Again, he doesn’t have a ready explanation the difference between ’14 and ’15. Hoover had one stretch where his ERA was 1.05 over 54 appearances. He says he was doing the same things then as he did in 2014.
“I did the same kind of prep,” he said. “I just made better pitches and had more success. Same mental attitude — attacked hitters with my fastball, used my off-speed to get back to my heater. My approach hasn’t changed since I got called up.”
Reds manager Bryan Price says the major difference in the two years was Hoover got back to throwing the ball over the plate.
“It was such tough year for J.J. in 2014," he said. "We had to get him back to being competitive. It wasn’t about fly balls or ground balls or strikeouts, it was more thinking about getting back to J.J. Hoover."
Price said Hoover was just over 50 percent overall strikes in 2014; his first-pitch strike percentage was way down.

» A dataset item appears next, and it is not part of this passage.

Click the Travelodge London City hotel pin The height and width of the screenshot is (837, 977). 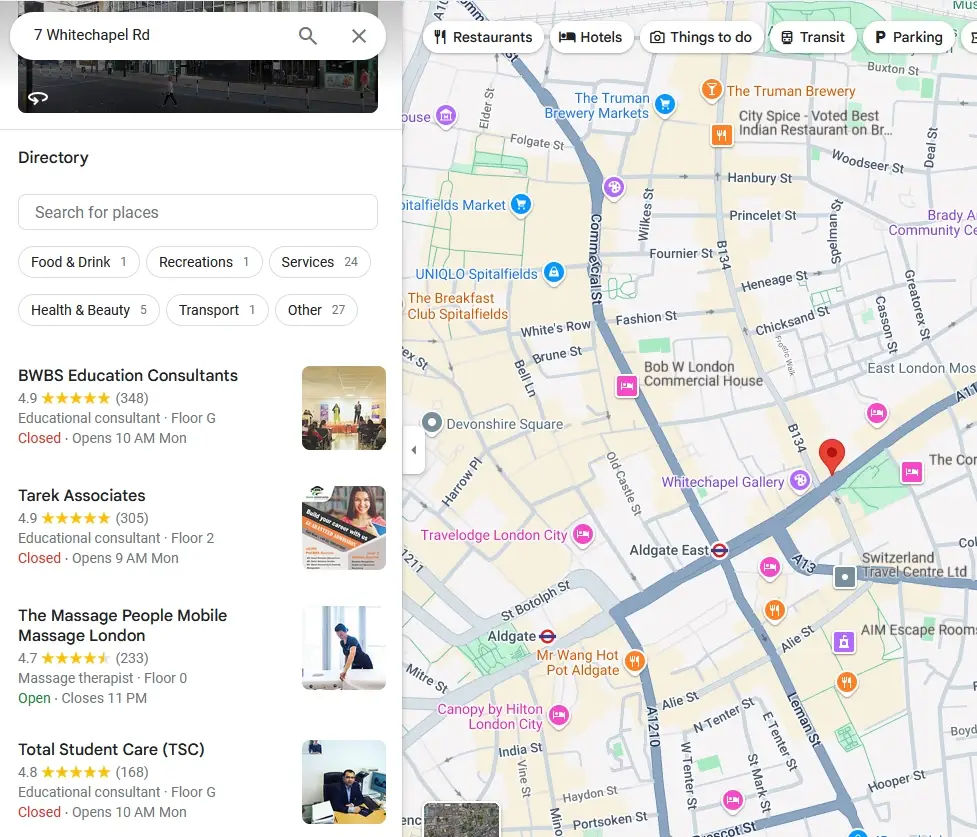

“He was pitching very one-sided. Away to lefties, away to righties, and he scuffled with his command. He wasn’t a guy who was walking six guys per nine innings," Price said. "But for a guy who really pounds the strike zone with curveballs and fastballs, he really got away from that. He wasn’t pitching lefties inside much. I think that made the biggest difference.”
Pitching -- especially relief pitching -- is all about confidence. A few bad outings can have a snowball effect.

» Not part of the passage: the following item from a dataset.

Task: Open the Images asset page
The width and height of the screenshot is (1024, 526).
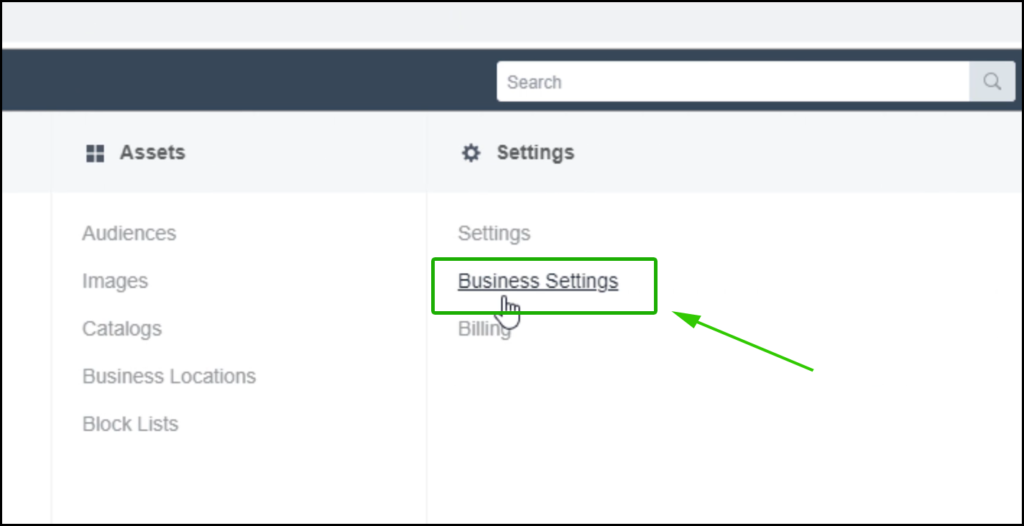Action: 115,282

“There are a lot of things that happen from a physical and mental standpoint, especially with relievers," Price said. "When you have a tough year, you start believing that you might not be able to get those numbers down to where they’re respectable. You get beat up enough, you maybe stop expecting to be successful.
“I can’t say that’s the case for J.J. but I’ve seen it a lot with relievers," he said. "They can have those seasons where things just aren’t going their way and they have a hard time turning the tide.”
Hoover spent some time as the closer in Triple-A after the Reds got him in the trade from Atlanta for Juan Francisco. He excelled there: He went 1-0 with a 1.22 ERA and 13 saves over 30 games.
Hoover’s workload and approach don’t change much. He was mostly tasked with getting three outs last year, but they were in the eighth and not the ninth.
“I’ll approach it the same way,” he said. “It’s three outs I have to get no matter what inning it is.”
Hoover, at 28 years old with 3-plus years service time, is a veteran on this young roster.
“I’m real enjoying the camp,” Hoover said. “I like seeing the energy from the young guys. It’s nice getting in the groove of baseball. If any of young guys have questions, I’ll make myself available.”
The bullpen overall is wide open.
“I don’t know what it looks like yet,” Hoover said. “I’ve still got to go out and make the team myself. It should be an interesting group. I’m looking forward to it.
“I think a lot of people are writing us off a little faster than they should. I think if you look at our lineup. Our lineup is really stout still. A lot of the young starters we’ll be relying on this year got a lot of good experience last year. It will be good to see how they take it into their second year.”